研究課題
基盤研究(C)
本研究の中心的な課題として、クロロフィル分解とジャスモン酸合成の関係の解明がある。植物はジャスモン酸などの植物ホルモンの働きにより老化し、その結果クロロフィルが分解されると考えられてきた。しかし本研究により、クロロフィルが分解されるとジャスモン酸が合成され、老化関連の遺伝子の発現が誘導される、つまり老化が促進することが示された。この結果は、クロロフィルの分解が植物ホルモンを介して老化を促進していることを示唆している。本研究は、植物のクロロフィル分解の新しい役割を示したものである。
植物生理学
葉が黄色くなるのは、植物が枯れるときに一番目に付く特徴です。

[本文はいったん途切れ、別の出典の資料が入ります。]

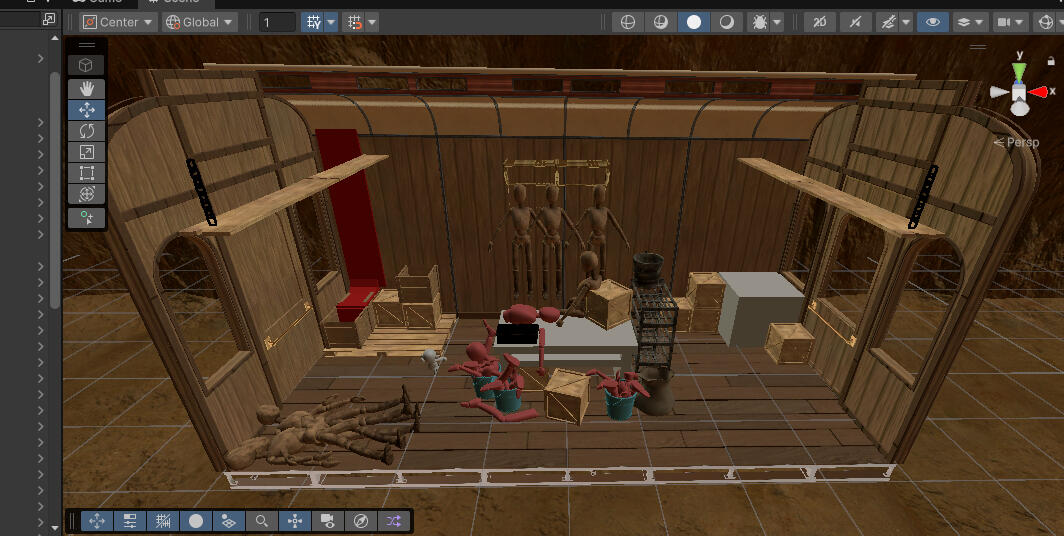Select the Hand (View) tool
The height and width of the screenshot is (536, 1064).
tap(87, 88)
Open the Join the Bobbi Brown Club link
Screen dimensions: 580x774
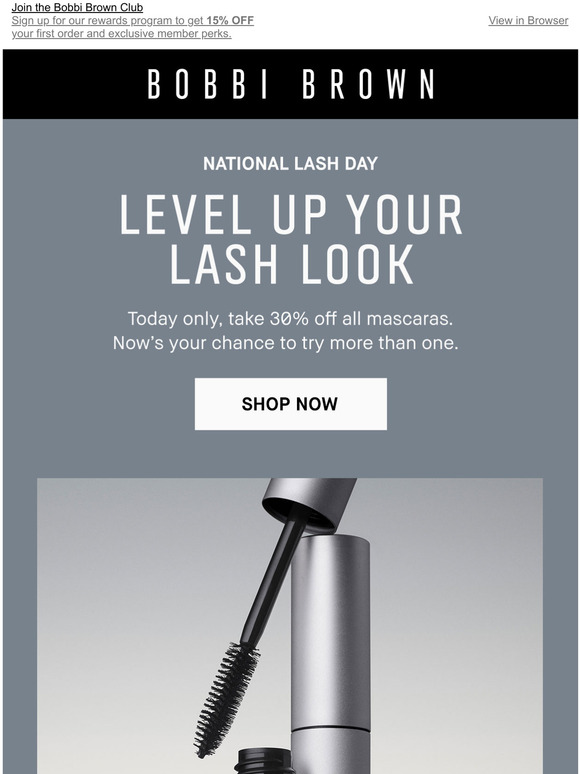tap(77, 7)
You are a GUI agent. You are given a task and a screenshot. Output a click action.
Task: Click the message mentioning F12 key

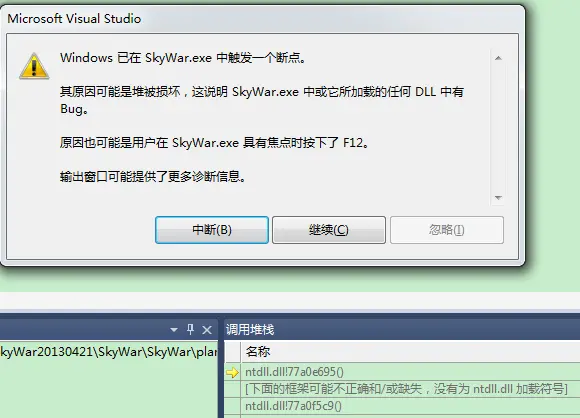[x=215, y=142]
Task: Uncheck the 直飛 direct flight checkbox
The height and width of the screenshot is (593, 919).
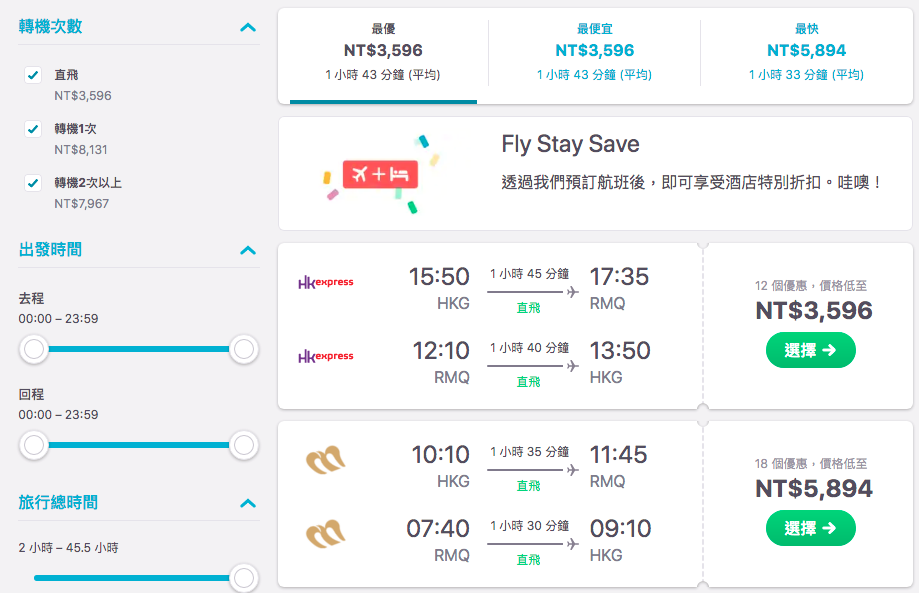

このような葉の色の変化は、光合成色素のクロロフィルが分解されることで起きます。これまで植物ホルモンが葉の老化を進めて、その結果クロロフィルが分解されて葉が黄色くなると考えれらていました。しかし本研究では、クロロフィルの分解によって植物ホルモンの合成が合成され、その結果葉の老化が進むことが示唆されました。このような観察から、クロロフィルの分解と植物ホルモンの合成が相乗的に影響しあい、葉の老化を速やかに進めていると考えられます。